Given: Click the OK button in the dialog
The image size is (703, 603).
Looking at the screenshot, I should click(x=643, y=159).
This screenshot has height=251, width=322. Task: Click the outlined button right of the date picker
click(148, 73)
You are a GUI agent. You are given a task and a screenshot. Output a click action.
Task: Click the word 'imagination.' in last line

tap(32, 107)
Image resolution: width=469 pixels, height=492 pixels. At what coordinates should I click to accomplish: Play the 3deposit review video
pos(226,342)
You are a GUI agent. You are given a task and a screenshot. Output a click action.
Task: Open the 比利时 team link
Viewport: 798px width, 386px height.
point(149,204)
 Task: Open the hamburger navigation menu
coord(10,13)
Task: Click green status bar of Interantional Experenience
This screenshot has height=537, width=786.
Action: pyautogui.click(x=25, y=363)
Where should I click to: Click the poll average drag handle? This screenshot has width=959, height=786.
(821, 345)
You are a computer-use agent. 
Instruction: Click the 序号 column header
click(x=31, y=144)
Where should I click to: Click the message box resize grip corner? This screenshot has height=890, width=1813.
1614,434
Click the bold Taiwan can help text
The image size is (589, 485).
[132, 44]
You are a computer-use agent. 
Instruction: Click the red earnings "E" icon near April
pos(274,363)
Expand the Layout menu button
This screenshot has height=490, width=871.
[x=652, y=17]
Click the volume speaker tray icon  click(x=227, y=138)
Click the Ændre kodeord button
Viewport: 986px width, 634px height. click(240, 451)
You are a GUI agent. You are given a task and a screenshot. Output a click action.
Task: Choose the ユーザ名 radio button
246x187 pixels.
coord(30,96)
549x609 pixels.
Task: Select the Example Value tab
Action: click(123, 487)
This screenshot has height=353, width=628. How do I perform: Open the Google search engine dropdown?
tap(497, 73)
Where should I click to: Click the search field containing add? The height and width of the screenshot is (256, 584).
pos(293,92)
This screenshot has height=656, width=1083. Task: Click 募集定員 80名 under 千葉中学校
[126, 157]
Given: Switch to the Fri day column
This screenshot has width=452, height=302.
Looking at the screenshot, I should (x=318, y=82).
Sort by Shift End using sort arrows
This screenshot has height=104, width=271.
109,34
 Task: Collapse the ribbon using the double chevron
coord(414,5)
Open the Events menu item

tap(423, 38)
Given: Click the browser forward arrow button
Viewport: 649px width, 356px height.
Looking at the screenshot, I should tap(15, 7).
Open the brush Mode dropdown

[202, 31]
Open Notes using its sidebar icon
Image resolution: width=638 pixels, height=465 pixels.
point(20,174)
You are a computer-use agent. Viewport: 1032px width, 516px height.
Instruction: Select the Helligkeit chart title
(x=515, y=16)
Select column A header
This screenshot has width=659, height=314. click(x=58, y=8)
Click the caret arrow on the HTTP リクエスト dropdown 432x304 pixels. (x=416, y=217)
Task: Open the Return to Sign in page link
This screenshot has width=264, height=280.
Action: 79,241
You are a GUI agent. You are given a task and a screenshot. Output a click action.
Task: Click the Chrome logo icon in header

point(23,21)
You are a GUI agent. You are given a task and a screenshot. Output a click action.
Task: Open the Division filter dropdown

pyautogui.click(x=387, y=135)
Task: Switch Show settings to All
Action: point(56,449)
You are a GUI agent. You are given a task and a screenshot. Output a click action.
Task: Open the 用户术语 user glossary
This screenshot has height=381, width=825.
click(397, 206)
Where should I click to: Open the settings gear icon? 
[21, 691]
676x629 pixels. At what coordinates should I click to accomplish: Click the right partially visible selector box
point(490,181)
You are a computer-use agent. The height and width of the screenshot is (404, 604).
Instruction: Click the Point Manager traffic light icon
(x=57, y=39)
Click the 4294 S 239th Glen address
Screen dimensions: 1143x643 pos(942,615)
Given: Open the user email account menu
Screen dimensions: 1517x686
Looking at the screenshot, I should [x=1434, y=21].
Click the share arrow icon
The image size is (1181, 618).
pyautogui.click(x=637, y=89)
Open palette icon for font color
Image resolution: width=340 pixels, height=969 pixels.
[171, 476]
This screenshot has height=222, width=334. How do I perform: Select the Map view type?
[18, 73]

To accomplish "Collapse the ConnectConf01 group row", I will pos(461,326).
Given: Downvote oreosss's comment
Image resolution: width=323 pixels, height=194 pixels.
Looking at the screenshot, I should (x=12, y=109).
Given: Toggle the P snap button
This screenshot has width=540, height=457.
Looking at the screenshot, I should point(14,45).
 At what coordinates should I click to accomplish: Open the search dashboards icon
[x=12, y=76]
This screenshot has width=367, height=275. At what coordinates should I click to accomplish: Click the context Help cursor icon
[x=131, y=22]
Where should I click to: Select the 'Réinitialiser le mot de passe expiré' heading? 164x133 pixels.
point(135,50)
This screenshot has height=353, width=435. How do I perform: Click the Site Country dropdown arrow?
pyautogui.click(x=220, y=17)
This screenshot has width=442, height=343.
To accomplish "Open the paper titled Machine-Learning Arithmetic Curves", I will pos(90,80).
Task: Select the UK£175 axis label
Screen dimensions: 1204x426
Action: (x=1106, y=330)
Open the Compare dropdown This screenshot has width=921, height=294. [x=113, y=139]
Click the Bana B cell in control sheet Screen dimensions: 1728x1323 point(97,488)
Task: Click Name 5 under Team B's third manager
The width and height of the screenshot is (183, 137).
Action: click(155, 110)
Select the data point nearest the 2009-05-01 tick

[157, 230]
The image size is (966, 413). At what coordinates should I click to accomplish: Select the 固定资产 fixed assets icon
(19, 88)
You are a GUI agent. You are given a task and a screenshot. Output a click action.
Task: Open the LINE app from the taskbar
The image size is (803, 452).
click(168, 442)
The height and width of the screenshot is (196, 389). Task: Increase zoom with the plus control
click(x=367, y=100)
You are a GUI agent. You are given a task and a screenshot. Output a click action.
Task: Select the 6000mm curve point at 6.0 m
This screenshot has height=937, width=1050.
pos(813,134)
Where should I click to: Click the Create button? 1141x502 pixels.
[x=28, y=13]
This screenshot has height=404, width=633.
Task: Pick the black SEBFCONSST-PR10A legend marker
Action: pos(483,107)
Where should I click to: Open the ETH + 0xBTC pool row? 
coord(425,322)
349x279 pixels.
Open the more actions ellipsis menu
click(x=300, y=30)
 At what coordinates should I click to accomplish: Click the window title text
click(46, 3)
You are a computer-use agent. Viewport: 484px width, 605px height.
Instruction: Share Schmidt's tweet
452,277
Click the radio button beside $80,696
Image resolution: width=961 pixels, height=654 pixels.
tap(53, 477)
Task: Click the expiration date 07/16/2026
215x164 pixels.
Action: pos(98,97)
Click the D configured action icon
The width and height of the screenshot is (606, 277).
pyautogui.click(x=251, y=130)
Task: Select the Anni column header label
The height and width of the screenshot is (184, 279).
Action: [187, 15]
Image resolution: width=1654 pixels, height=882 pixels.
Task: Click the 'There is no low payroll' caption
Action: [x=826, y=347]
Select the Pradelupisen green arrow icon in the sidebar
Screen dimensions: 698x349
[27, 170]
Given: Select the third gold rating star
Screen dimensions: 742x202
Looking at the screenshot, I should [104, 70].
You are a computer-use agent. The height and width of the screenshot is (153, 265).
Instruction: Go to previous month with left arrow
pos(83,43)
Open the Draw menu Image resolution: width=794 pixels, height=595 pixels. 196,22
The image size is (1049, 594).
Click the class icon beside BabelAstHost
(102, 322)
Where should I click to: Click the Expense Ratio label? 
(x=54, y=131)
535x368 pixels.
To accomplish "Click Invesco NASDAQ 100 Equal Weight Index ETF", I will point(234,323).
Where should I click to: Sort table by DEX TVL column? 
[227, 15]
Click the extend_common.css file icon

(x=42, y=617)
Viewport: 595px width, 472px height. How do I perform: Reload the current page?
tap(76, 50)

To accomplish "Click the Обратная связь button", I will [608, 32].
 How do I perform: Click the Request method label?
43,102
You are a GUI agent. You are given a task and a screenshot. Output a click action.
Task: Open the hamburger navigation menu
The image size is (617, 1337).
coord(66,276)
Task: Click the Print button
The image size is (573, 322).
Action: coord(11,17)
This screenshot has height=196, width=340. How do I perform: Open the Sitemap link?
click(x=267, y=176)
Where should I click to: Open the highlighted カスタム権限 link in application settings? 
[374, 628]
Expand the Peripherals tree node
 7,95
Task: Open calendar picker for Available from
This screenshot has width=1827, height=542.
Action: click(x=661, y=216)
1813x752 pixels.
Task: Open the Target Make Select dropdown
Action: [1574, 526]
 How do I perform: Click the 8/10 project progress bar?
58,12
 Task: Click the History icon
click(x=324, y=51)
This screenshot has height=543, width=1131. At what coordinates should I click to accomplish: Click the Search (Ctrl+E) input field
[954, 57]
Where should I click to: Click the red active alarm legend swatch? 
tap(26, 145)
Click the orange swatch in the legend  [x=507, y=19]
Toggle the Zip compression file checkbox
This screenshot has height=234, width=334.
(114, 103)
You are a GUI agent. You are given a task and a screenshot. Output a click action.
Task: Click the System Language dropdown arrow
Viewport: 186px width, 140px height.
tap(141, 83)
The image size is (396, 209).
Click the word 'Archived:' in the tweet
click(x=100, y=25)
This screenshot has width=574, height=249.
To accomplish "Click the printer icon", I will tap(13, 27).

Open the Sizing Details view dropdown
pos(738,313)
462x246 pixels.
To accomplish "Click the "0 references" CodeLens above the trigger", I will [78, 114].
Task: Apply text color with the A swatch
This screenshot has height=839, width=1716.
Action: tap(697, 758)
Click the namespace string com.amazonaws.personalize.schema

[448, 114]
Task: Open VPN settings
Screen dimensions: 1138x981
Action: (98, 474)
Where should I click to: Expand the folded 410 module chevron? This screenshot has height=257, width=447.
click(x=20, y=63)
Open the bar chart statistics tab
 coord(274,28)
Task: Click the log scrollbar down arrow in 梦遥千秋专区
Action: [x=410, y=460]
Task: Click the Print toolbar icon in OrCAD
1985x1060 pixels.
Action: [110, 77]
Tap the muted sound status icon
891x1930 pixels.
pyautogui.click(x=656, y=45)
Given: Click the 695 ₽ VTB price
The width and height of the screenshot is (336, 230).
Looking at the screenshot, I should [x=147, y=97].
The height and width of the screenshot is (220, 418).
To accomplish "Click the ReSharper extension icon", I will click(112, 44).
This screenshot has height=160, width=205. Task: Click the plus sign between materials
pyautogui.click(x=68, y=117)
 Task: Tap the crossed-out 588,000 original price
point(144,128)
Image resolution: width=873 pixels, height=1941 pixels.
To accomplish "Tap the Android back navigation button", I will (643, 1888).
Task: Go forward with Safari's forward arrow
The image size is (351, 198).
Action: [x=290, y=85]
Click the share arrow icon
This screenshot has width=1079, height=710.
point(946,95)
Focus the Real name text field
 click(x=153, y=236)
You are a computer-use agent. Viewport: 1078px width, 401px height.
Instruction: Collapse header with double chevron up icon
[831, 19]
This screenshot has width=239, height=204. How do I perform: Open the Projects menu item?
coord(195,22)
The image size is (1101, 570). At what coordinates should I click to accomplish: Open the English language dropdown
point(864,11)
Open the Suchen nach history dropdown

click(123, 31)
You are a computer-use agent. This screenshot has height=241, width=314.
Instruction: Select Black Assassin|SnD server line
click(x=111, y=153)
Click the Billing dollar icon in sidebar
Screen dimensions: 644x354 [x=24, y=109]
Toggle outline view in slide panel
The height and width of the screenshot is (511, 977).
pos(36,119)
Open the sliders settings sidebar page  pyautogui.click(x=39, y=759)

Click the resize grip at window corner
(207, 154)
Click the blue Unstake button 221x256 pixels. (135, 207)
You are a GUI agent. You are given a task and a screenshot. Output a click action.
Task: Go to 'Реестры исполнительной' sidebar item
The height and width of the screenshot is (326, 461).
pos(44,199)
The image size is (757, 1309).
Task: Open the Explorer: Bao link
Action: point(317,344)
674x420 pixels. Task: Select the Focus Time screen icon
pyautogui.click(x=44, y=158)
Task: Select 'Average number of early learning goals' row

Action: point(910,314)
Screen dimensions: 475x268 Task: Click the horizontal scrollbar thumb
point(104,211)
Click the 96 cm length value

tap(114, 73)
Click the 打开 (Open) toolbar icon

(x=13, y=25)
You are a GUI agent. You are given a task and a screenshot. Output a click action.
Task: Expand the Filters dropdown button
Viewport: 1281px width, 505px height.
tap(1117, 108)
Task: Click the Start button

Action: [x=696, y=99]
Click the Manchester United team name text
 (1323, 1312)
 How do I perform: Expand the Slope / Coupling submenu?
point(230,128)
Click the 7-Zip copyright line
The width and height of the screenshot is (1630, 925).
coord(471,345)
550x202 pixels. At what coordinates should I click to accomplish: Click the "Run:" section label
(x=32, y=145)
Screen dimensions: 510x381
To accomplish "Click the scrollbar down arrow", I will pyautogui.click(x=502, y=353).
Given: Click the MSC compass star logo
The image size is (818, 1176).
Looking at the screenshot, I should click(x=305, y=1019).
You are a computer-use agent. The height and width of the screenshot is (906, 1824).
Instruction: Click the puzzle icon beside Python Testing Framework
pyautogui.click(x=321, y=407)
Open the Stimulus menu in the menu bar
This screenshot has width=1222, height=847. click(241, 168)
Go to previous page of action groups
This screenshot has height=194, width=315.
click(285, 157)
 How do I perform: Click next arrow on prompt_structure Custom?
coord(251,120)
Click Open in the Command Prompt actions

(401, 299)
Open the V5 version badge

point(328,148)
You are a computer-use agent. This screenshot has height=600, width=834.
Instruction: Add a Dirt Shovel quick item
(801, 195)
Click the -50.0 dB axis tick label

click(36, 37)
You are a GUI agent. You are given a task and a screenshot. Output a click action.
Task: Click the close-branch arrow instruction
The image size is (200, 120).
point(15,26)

EXERCISE: If the word "third" appears in a line above, copy that line.

RESULT OF THIS EXERCISE:
Task: Click Name 5 under Team B's third manager
Given: Select the third gold rating star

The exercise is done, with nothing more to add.